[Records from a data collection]
-- -- --

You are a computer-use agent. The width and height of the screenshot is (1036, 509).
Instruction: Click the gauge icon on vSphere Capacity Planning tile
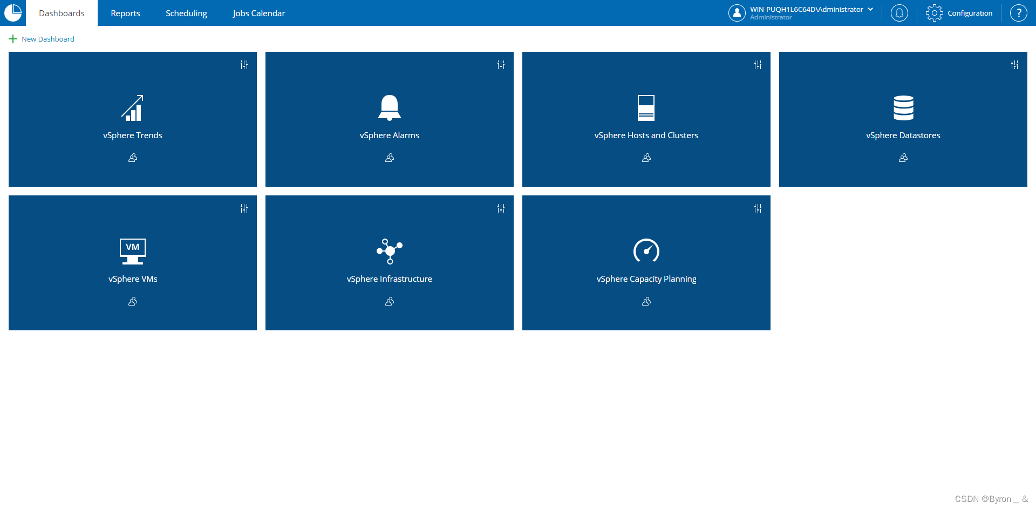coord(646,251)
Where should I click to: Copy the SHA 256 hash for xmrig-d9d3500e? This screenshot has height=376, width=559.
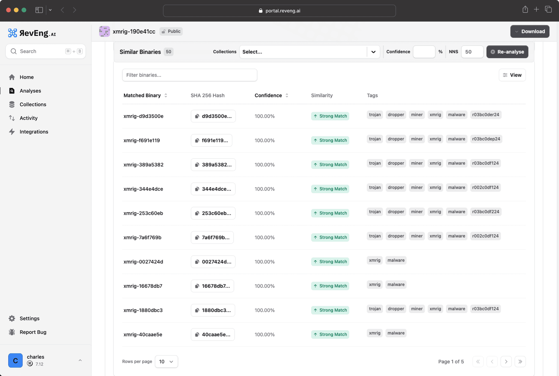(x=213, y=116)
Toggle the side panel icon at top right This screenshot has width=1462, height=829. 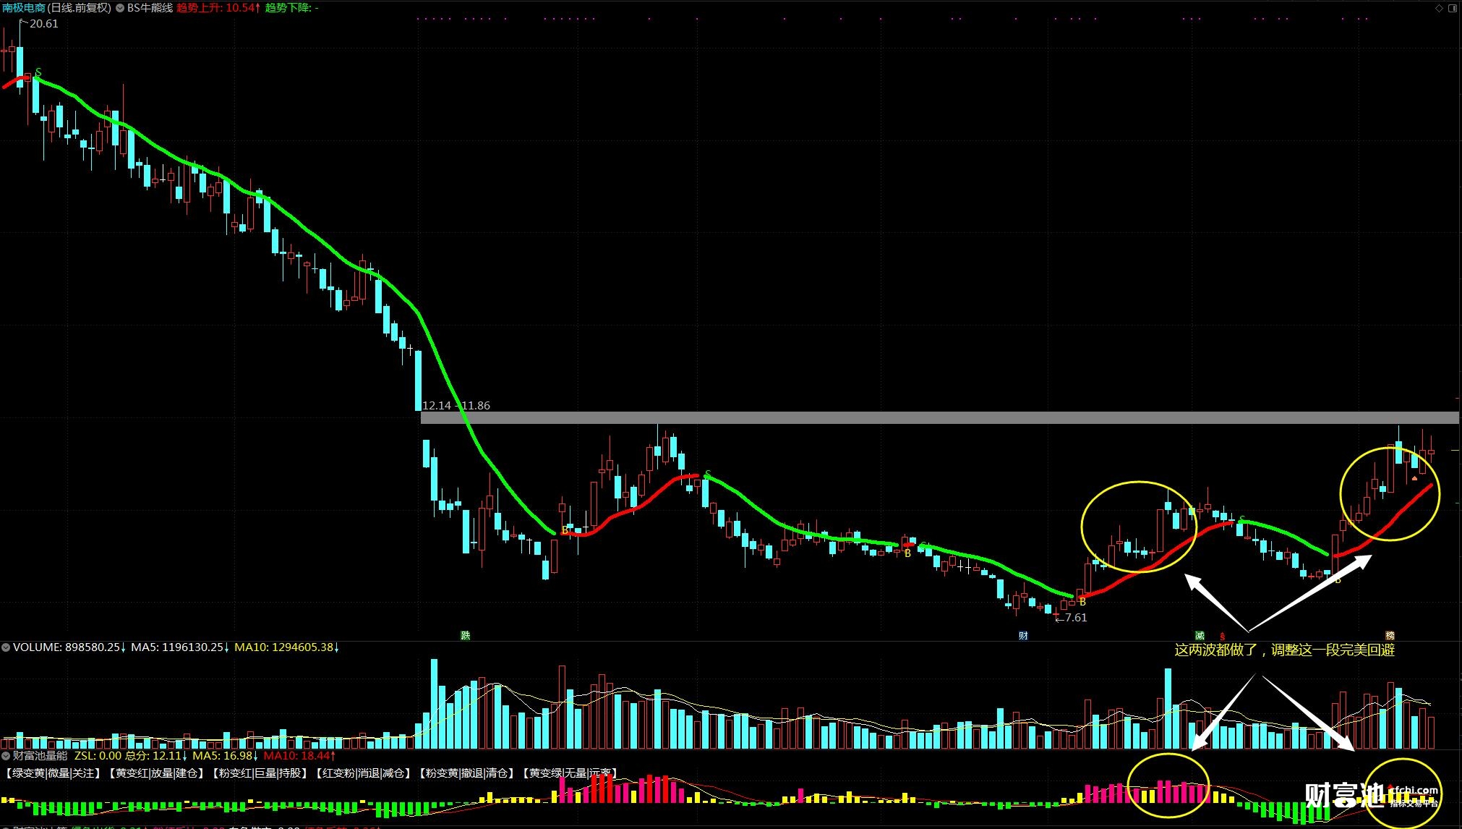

-- -- --

Write out again the lines from the one with "Where should I" through the end of the records exactly, without any of the pictures.

Where should I click to: Copy the SHA 256 hash for xmrig-d9d3500e? This screenshot has height=376, width=559.
(x=213, y=116)
Toggle the side panel icon at top right This screenshot has width=1462, height=829. 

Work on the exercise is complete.